# mice pregnat



## palmerl49 (Jan 5, 2011)

hi guys im new to the breeding mice thing 
i got a snake and i started for that purpose i got a apir of mice two females that are pregnat i just noticed thaey were as of jan 3rd
they were with the male for about two weeks maybe three i lost track well i got them both in there own bins im just waiting for babys now about how long does it take after they start showing i think they are very close i just dont know thanks and i hope to hear from someone soon


----------



## evansrabbitranch (Jan 2, 2011)

They usually get big 1 to 4 days before they give birth. At least that has been my experience. What kind of snake do you have? I have 7 corn snakes


----------



## palmerl49 (Jan 5, 2011)

hi i have a ball python she is about a year old and thanks for the reply my mice gave birth last night one had five the other had ten holy crap that alot of babys what ever will i do now lol this goping to be an exsperience some thing ive never done ever i might just like it lol


----------



## evansrabbitranch (Jan 2, 2011)

Mice are adicting  What colors are the mom mice? Any idea on what color the dad is?


----------



## palmerl49 (Jan 5, 2011)

they are both solid white


----------



## gothling (Jan 6, 2011)

i thought i'd come on here and say hi, as i am going to be doing the same soon. i have a royal python, a Pantherophis spiloides, and a rosy boa.

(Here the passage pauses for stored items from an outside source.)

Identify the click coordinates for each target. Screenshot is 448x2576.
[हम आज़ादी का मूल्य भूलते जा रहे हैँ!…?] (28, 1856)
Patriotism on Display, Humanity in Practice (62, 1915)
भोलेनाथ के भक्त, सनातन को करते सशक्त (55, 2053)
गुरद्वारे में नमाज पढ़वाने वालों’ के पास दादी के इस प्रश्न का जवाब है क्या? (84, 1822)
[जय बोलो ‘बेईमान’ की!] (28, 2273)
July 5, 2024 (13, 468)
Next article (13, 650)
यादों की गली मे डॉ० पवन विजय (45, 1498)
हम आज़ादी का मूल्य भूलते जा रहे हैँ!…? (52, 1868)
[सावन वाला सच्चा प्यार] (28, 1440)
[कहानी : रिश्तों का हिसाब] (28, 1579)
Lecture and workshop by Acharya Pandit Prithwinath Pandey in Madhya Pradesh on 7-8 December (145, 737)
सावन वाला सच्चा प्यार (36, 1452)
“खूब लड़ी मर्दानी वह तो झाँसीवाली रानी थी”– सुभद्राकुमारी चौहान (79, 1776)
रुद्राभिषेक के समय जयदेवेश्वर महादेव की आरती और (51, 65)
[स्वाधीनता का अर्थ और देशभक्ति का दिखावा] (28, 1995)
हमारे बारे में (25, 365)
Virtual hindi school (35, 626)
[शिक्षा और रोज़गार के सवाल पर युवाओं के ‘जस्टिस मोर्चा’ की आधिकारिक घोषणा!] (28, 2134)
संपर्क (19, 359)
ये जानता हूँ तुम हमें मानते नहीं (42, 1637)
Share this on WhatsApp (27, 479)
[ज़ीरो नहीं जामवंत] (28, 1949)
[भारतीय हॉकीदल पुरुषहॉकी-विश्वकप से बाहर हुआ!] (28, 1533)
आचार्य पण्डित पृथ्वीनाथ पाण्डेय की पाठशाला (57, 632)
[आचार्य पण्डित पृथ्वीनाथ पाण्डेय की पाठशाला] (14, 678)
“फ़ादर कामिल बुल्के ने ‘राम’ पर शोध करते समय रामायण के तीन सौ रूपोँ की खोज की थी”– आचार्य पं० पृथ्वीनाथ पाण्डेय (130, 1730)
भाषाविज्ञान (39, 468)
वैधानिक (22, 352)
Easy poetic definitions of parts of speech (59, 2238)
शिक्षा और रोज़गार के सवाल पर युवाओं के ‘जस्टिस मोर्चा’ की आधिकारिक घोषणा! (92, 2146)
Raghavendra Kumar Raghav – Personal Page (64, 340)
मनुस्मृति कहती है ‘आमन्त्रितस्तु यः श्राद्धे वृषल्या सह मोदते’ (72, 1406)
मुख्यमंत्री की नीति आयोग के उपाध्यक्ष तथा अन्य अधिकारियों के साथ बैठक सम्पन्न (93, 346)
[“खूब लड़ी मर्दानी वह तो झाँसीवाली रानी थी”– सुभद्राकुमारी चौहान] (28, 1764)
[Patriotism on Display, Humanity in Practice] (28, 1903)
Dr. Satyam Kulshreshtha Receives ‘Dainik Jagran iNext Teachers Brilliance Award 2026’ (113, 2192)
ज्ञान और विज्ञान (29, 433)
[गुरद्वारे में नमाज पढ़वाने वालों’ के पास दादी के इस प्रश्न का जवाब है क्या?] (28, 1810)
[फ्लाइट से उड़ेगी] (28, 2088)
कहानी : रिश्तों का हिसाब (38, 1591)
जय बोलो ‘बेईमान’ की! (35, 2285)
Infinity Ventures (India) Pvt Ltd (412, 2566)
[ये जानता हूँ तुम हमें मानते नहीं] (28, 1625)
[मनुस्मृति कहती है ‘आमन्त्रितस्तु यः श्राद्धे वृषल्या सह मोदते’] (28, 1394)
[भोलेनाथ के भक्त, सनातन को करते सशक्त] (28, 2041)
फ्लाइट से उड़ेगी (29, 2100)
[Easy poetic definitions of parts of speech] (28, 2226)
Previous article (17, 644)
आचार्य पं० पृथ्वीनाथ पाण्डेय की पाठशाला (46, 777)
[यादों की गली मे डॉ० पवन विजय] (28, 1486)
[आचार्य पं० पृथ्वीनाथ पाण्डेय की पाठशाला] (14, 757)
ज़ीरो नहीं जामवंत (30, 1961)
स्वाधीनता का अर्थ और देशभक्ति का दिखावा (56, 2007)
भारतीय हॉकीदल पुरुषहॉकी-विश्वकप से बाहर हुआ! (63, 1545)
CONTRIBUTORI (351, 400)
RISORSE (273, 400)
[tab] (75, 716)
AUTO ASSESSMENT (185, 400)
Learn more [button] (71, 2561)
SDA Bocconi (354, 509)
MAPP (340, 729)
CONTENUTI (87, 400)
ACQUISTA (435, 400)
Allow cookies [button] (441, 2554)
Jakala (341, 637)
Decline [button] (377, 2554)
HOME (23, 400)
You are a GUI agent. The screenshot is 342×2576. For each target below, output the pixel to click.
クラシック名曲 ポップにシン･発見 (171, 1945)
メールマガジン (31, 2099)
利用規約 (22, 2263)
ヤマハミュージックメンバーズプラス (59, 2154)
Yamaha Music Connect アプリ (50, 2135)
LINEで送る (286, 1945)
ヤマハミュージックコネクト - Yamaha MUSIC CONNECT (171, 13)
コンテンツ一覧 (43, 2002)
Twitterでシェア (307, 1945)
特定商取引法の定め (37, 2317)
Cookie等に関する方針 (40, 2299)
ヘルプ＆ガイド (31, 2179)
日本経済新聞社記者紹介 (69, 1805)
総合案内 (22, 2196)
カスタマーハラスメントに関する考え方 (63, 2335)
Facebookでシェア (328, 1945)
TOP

did you chose white because that's what you could find localy or is it your preferance?


----------



## palmerl49 (Jan 5, 2011)

white is all the pet shop had at the time i would have liked to breed rats for her but i dont have the space for those yet


----------



## gothling (Jan 6, 2011)

i used to, rats are lovely, like little dogs. i never fed any of them to the snakes though because quite frankly it never even crossed my mind till recently when someone sugested it to me; that maybe my snakes should get a more 'free range' organic feeder and the feeders themselves would get a beter quality of life. my rats had an epic house though, i built my last pair a 5 story tower that was 6ft x 3ft x 2.5ft though, i don't have the space anymore either with all the snake tanks spiders and dog taking up all my spare time and space.


----------